#### INPUT DATA ####
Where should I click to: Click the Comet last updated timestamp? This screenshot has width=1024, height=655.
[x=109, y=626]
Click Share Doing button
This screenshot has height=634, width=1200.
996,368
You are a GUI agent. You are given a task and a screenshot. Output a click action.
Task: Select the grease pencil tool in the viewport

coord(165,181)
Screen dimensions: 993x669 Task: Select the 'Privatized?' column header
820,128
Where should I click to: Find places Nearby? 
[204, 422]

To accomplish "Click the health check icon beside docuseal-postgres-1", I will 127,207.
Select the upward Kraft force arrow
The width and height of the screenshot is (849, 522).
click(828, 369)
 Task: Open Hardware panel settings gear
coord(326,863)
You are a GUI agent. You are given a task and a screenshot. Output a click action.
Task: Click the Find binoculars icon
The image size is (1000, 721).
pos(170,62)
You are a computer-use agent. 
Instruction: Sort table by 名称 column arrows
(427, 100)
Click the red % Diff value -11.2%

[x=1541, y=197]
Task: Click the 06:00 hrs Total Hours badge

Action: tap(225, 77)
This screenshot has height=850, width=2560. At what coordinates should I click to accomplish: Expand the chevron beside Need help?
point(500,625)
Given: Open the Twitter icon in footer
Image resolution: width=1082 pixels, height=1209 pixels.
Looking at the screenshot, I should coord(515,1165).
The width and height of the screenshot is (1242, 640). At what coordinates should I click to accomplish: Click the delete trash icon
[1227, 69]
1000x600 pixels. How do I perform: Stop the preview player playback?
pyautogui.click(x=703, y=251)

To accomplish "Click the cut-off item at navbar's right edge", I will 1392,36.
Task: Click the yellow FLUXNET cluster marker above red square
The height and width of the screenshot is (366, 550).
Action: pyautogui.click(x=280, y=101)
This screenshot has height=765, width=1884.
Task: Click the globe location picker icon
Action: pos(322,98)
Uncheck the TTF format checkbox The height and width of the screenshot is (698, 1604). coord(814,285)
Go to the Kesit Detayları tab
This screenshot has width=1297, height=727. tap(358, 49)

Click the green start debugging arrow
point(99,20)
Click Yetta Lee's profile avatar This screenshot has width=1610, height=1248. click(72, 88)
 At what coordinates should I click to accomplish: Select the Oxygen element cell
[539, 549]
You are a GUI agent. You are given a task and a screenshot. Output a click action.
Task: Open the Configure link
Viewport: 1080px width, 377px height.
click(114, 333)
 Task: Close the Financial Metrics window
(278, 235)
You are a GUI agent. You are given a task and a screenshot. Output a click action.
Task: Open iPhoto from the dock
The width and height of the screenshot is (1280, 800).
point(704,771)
####
ASSIGNED TASK: Word for word, retype the lines from the one containing "The width and height of the screenshot is (1280, 800)." through the final line of the data, including both ends and nothing more.

WRITTEN ANSWER:
The width and height of the screenshot is (1280, 800).
point(704,771)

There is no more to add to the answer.